### ОТРЫВОК

В повести «Вий» прекрасная панночка-ведьма раз пришла на конюшню, где псарь Микита чистил коня. «Дай, — говорит, — Микита, я положу на тебя свою ножку. А он, дурень, и рад тому: говорит, что не только ножку, но и сама садись на меня. Панночка подняла свою ножку, и как увидел он ее нагую и полную, и белую ножку, то, говорит, чара так и ошеломила его. Он, дурень, нагнул спину и, схвативши обеими руками за нагие ее ножки, пошел скакать, как конь, по всему полю, и, куда они ездили, он ничего не мог сказать; только воротился едва живой, а с той поры иссох весь, как щепка; когда раз пришли на конюшню, то вместо него лежала только куча золы, да пустое ведро: сгорел, совсем сгорел сам собою!»
Не повторяется ли здесь, в сказочном образе, личное признание Гоголя: «Это пламя меня бы превратило в прах в одно мгновение» — в прах, в «кучу золы», как бедного псаря Микиту. «К спасенью моему, — продолжал Гоголь, — твердая воля отводила меня от желания заглянуть в пропасть».
Сила, которая удаляет его от женщин, — не скудость, а напротив, какой-то особый, оргийный избыток чувственности; это странное молчание — не смерть, а чрезмерная полнота, замирающее напряжение, грозовая тишина пола.

######
### ИСХОДНЫЕ ДАННЫЕ

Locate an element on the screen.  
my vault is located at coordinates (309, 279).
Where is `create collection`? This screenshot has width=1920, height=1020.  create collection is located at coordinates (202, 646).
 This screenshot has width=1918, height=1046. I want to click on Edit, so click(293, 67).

######

» **ЗАДАНИЯ**
- A) Что, согласно отрывку о Гоголе, нашли на конюшне вместо псаря Микиты?
- B) Продолжите отрывок о Гоголе, начав сразу после его последнего предложения.

» **ОТВЕТЫ К ЗАДАНИЯМ**
- A) Кучу золы да пустое ведро.

- B)
Когда философ Хома Брут скакал с ведьмой, сидевшей у него верхом на плечах, он видел, как там внизу, в нижней бездне, подземном небе, «из-за осоки выплывала русалка, мелькала спина и нога — выпуклая, упругая, вся созданная из блеска и трепета… Облачные перси ее, матовые, как фарфор, не покрытый глазурью, просвечивали перед солнцем по краям своей белой эластической окружности… Она вся дрожит и смеется в воде. „Что это?“ — думал философ, глядя вниз, несясь во всю прыть. Пот катился с него градом; он чувствовал бесовски сладкое чувство, он чувствовал какое-то пронзающее, какое-то томительно-страшное наслаждение». «Дева светится сквозь воду, как будто бы сквозь стеклянную рубашку; уста чудно усмехаются, щеки пылают, очи выманивают душу… она сгорела бы от любви, она зацеловала бы… Беги, крещеный человек!» Здесь предел сладострастия, за который так же страшно переступить, как за предел смерти. «В тонком серебряном тумане мелькали девушки легкие, как тени. Тело их было как будто изваяно из прозрачных облаков и будто светилось насквозь при серебряном месяце» («Майская ночь»). Эта прозрачная белизна женского тела, как наваждение, преследует Гоголя: в «Мертвых душах» на губернском балу рядом с Чичиковым прекрасная молодая девушка «одна только белела и восходила прозрачною из мутной и непрозрачной толпы» — как видение из другого мира, как русалка в темной заглохшей воде.
Эти «прозрачные, светящиеся насквозь, как будто изваянные из облаков», тела русалок по природе своей подобны телам древних богов; это — та же самая мистически-реальная, одухотворенная плоть, величайшая противоположность христианской бесплотной духовности, — плоть легкая и все-таки нетленно твердая, как твердь небес. Это и есть одно из двух начал, заключенных в самом Гоголе — начало плоти.
«Тело одной русалки, — продолжает рассказчик, — не так светилось, как у прочих: внутри его виднелось что-то черное».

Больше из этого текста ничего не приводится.